--- START ---
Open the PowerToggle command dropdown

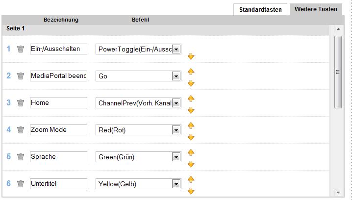[176, 49]
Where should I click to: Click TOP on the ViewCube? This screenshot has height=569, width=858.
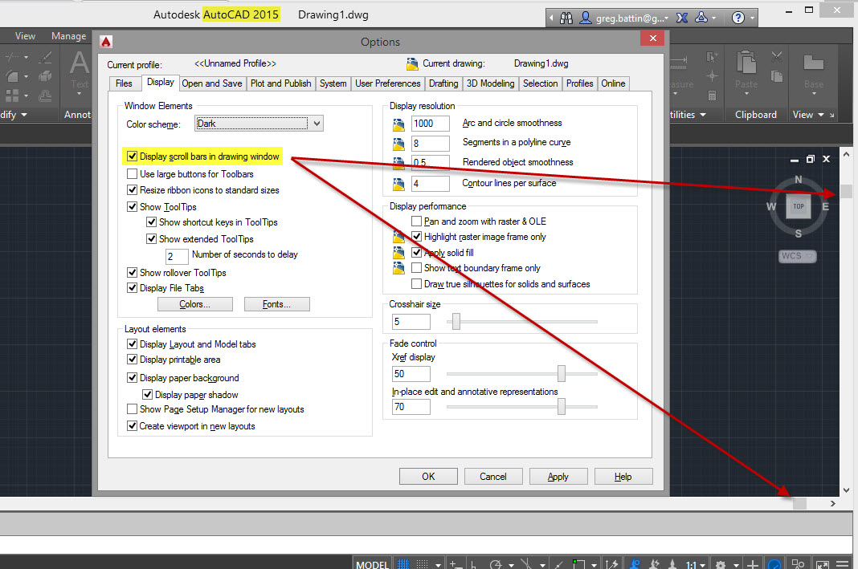[x=798, y=205]
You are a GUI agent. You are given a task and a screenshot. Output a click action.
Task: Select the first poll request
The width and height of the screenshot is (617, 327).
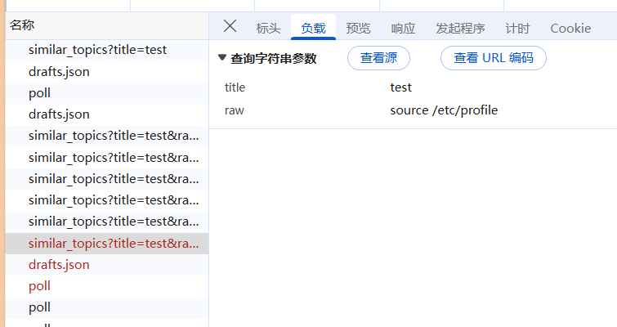click(x=39, y=93)
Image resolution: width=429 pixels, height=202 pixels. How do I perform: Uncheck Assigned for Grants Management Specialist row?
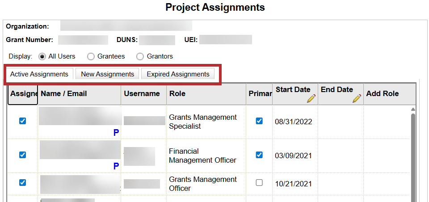coord(23,121)
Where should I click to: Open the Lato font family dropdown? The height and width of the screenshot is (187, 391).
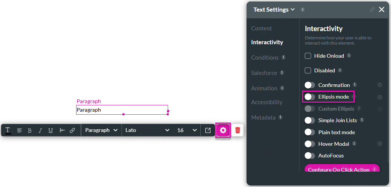click(x=147, y=130)
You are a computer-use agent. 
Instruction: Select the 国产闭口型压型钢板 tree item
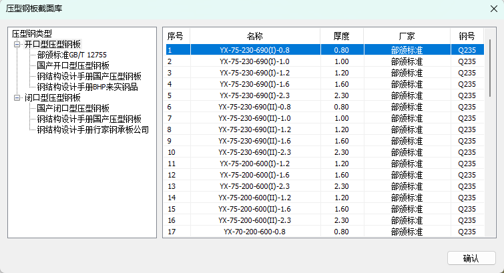tap(73, 108)
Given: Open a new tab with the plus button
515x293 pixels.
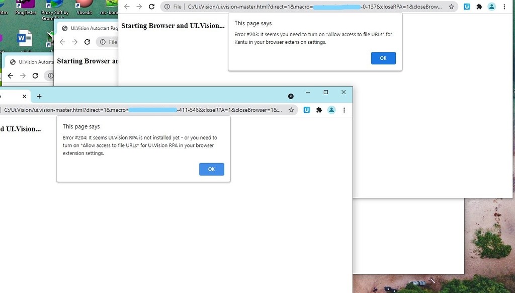Looking at the screenshot, I should click(x=39, y=96).
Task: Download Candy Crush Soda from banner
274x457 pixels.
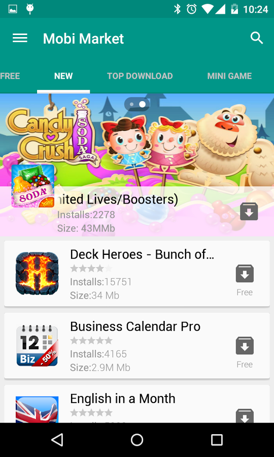Action: tap(249, 211)
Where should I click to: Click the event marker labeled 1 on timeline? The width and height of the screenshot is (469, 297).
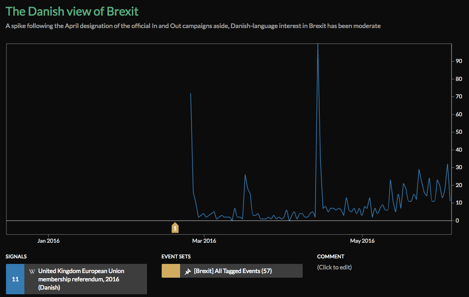point(175,228)
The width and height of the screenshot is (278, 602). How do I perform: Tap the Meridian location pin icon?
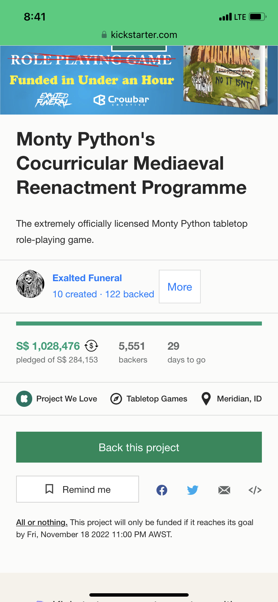click(x=206, y=399)
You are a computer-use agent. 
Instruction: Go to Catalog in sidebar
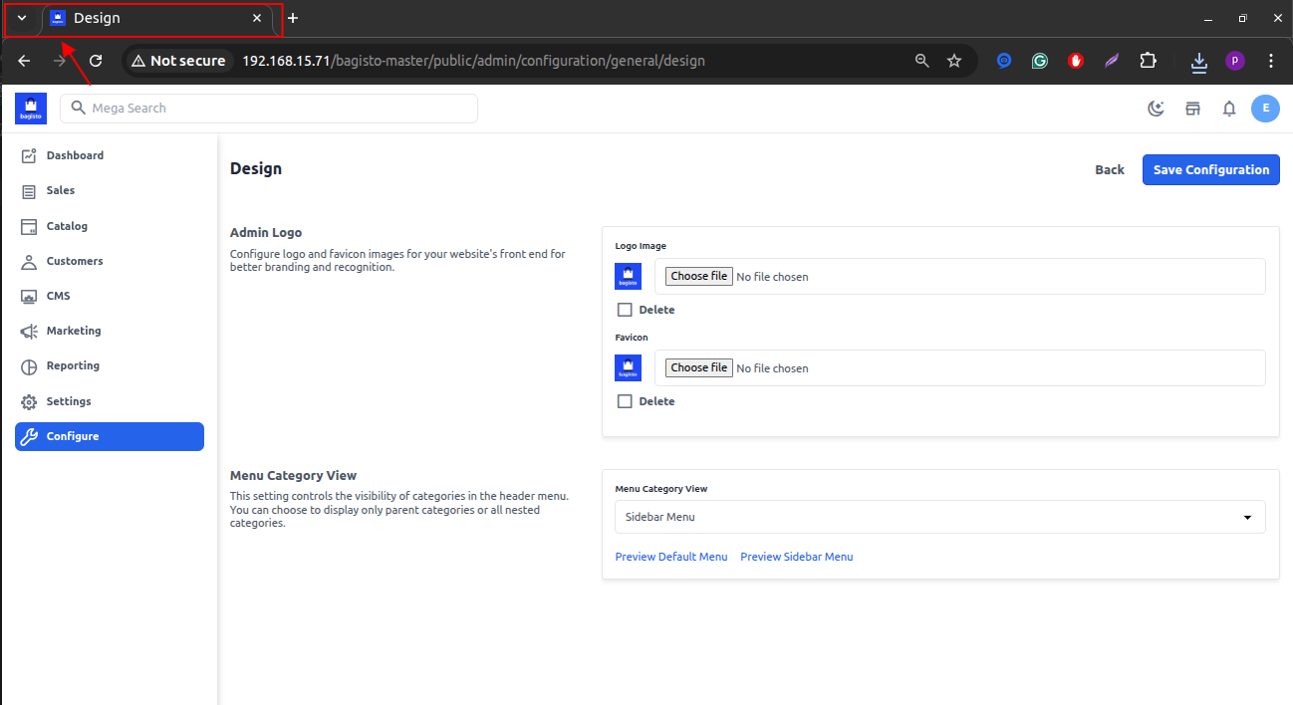(67, 226)
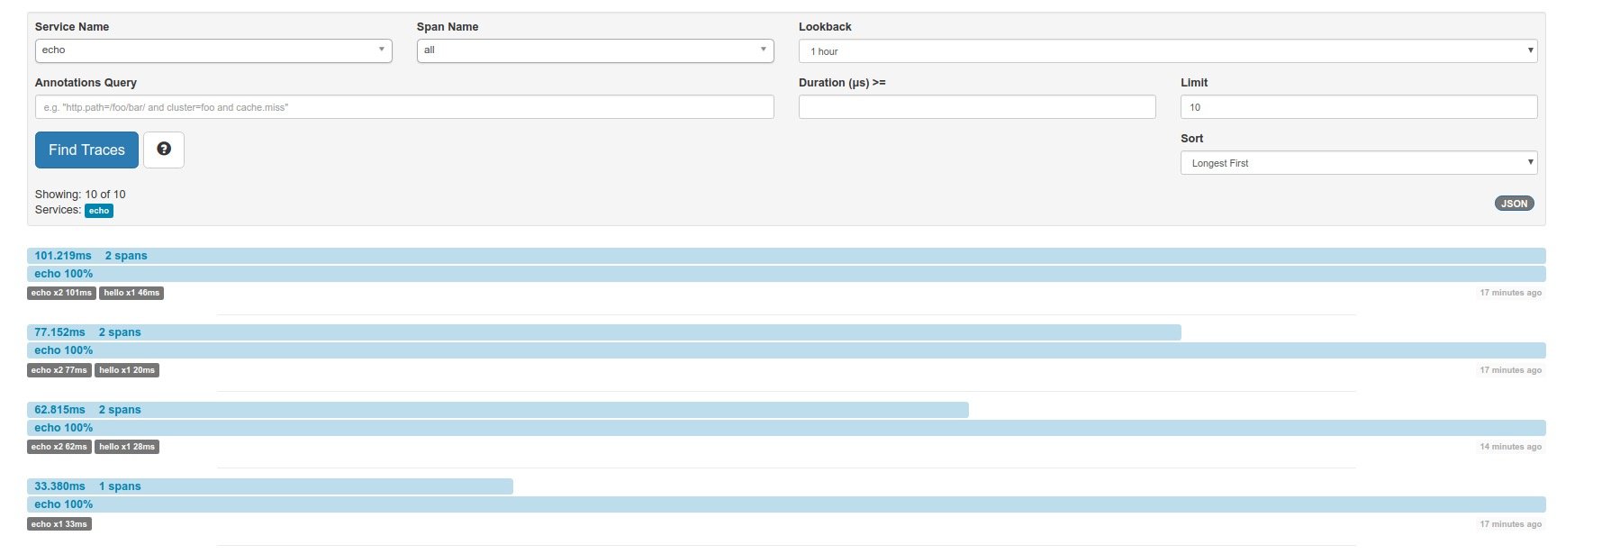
--- END ---
*Work to be completed*: Only the wording of the records is wanted: copy it all exactly and omit the pictures.

*Written solution*:
Open the PowerToggle command dropdown

[176, 49]
Where should I click to: Click TOP on the ViewCube? This screenshot has height=569, width=858.
[x=798, y=205]
You are a GUI agent. You are given a task and a screenshot. Output a click action.
Task: Select the first poll request
The width and height of the screenshot is (617, 327).
click(x=39, y=93)
Image resolution: width=429 pixels, height=202 pixels. How do I perform: Uncheck Assigned for Grants Management Specialist row?
coord(23,121)
Where should I click to: Open the Lato font family dropdown? The height and width of the screenshot is (187, 391).
click(x=147, y=130)
You are a computer-use agent. 
Instruction: Select the 国产闭口型压型钢板 tree item
tap(73, 108)
Given: Open a new tab with the plus button
515x293 pixels.
Looking at the screenshot, I should click(x=39, y=96).
Task: Download Candy Crush Soda from banner
274x457 pixels.
Action: tap(249, 211)
Where should I click to: Click the event marker labeled 1 on timeline? The width and height of the screenshot is (469, 297).
point(175,228)
The width and height of the screenshot is (278, 602). How do I perform: Tap the Meridian location pin icon?
click(x=206, y=399)
You are a computer-use agent. 
Instruction: Go to Catalog in sidebar
(67, 226)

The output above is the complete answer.